Davanti o anche dentro la grotta, s’incontrano i primi due personaggi tipicamente campani: gli zampognari che, con zampogna e ciaramella, suonano la ninna nanna al Bambino Gesù.

 

Secondo una leggenda, gli zampognari suonerebbero Tu scendi dalle Stelle, canto natalizio composto da Sant’Alfonso Maria dei Liguori nel dicembre del 1754.

La tradizione vuole anche che la loro origine sia dell’area beneventana.

In Campania, gli zampognari sono considerati il vero simbolo del Natale umile e semplice, il suono della zampogna e della ciaramella si sente lungo le strade in due momenti ben precisi del mese di dicembre: nove giorni prima della Solennità dell’Immacolata Concezione, con la novena all’Immacolata, e nove giorni prima di Natale con la novena di Natale.

La loro iconografia è abbastanza semplice: oltre agli strumenti, sono sempre abbigliati con vesti che ricordano i pastori, presenti sulla scena generalmente nella parte alta, insieme al loro gregge, a ricordare l’Annuncio di Gloria dato proprio ad essi, dagli angeli.
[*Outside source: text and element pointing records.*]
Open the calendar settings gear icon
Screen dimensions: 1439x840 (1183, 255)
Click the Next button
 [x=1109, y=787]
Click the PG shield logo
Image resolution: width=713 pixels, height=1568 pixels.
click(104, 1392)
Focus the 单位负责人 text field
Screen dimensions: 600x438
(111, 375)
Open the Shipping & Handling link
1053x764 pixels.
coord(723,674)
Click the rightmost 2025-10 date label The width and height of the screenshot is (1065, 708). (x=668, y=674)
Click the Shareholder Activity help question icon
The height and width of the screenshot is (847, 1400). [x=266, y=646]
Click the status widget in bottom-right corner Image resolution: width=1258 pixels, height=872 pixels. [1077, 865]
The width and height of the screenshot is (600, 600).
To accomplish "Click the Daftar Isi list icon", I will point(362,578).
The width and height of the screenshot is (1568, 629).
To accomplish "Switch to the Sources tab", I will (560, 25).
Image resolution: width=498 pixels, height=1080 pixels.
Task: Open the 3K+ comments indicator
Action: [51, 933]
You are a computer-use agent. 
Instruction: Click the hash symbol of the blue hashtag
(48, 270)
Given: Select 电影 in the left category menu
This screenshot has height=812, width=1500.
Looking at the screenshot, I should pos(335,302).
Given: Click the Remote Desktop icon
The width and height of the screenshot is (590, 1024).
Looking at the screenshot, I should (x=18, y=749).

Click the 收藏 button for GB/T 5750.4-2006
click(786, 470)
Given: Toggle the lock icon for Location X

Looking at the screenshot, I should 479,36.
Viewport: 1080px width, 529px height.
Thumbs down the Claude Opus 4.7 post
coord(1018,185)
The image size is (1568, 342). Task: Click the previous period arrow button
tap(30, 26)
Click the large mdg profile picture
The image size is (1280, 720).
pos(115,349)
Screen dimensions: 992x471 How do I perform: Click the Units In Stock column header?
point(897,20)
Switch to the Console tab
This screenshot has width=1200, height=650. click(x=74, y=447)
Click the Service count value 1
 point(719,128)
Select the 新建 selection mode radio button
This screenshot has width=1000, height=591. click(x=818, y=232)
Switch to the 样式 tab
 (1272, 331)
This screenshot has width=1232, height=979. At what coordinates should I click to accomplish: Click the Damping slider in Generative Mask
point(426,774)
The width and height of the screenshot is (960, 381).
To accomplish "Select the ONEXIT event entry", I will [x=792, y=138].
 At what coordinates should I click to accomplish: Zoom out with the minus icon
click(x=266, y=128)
Il centro abitato, con le sue case, le sue botteghe, i suoi abitanti, invece si sviluppa generalmente ai lati.

Le case rimarcano quelle del centro storico partenopeo e dei suoi vicoli: bucati stesi ai balconi di ferro, finestre con inferriate curve, gabbiette per gli uccellini esposte fuori ai piccoli balconi, personaggi della Napoli del ‘700 che si mostrano nel loro quotidiano, lungo le strade della città.

 

La parte di maggior interesse è di certo data dalle rappresentazioni dei mestieri: si tratta di botteghe e attività le cui mercanzie sono esposte all’esterno dei locali e che facilmente si ritrovavano non solo nel centro città, ma anche nei quartieri più popolari ai quali ci si ispirava.

Non manca mai il pescivendolo, sul cui banco non devono mancare le vasche coi capitoni e il baccalà, poiché sono parte integrante del cenone della tradizione napoletana, e il fruttivendolo con le sue primizie, che chiudono il cenone ed il pranzo di Natale, la tradizionale osteria, nella quale non è protagonista solo l’oste, ma in genere i suoi clienti che sono riuniti intorno al tavolo.

 

Tra le botteghe, un ruolo particolare è quello della pizzeria.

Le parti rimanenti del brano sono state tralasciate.